In a video posted on Twitter, Charles, the heir to the British throne, asked people to take on the “not fascinating” task of picking fruit and vegetables to help farmers.
“In this moment of great uncertainty, many of our normal routines and regular life patterns are being put to the test,” he said on camera, promoting the UK government’s Pick For Britain campaign, which is seeking to recruit students or people who have been informed.
“If we want to harvest British fruit and vegetables this year, we need an army of people to help,” he said.
The 71-year-old Duke of Cornwall compared aspiring gatherers to the WWII ground army, where women and girls volunteered or were drafted to undertake agricultural work after many men left the country to fight.
“In the coming months, many thousands of people will be needed to bring the crops.
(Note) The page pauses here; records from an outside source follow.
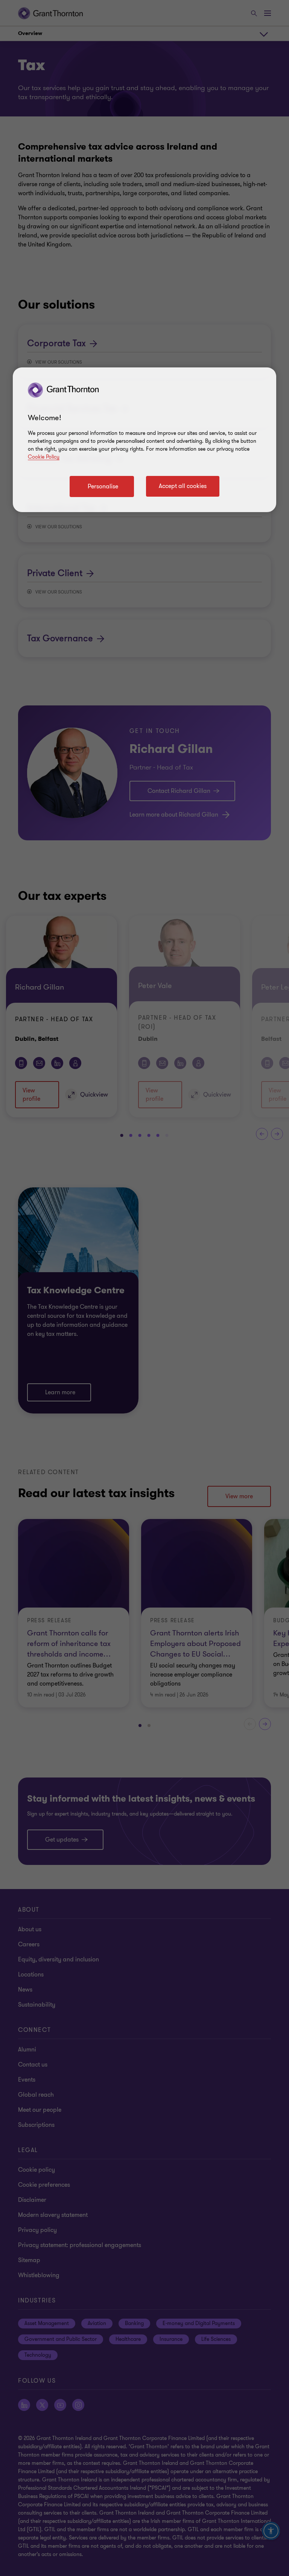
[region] (144, 439)
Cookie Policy (43, 456)
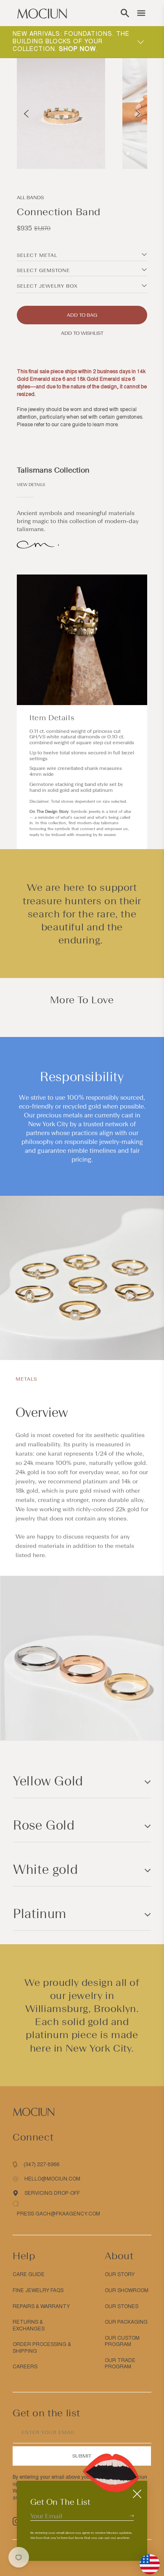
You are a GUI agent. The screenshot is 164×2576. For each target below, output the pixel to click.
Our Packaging (126, 2322)
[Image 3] (128, 153)
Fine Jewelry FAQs (38, 2290)
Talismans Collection (53, 470)
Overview (42, 1412)
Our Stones (121, 2306)
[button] (124, 13)
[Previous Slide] (26, 113)
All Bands (30, 197)
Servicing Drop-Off (52, 2193)
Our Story (120, 2274)
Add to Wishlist (82, 333)
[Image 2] (122, 153)
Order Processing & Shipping (42, 2347)
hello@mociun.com (52, 2179)
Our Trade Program (120, 2363)
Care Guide (29, 2274)
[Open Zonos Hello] (145, 2560)
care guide (73, 425)
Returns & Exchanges (29, 2325)
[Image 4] (133, 153)
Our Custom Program (122, 2341)
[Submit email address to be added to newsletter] (132, 2515)
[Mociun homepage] (42, 13)
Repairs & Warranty (41, 2306)
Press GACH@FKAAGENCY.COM (58, 2214)
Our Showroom (126, 2290)
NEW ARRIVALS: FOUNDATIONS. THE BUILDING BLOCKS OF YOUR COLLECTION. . (71, 41)
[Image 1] (117, 153)
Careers (25, 2367)
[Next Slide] (137, 113)
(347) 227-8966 (41, 2164)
It will be a tough graft but it is extremely important if we want to prevent growing crops from being wasted,” he said.
While the prince admitted that the work would be “uninspiring” and “sometimes inspiring”, he told viewers that it was of “utmost importance” during the coronavirus pandemic.
Travel restrictions of the coronavirus have led to a labor crisis for the British agricultural sectors which traditionally rely on seasonal migrant workers from Europe.
The UK government has previously claimed to work with industry to help fill what the National Farmers’ Union estimates is about 70,000 seasonal worker roles.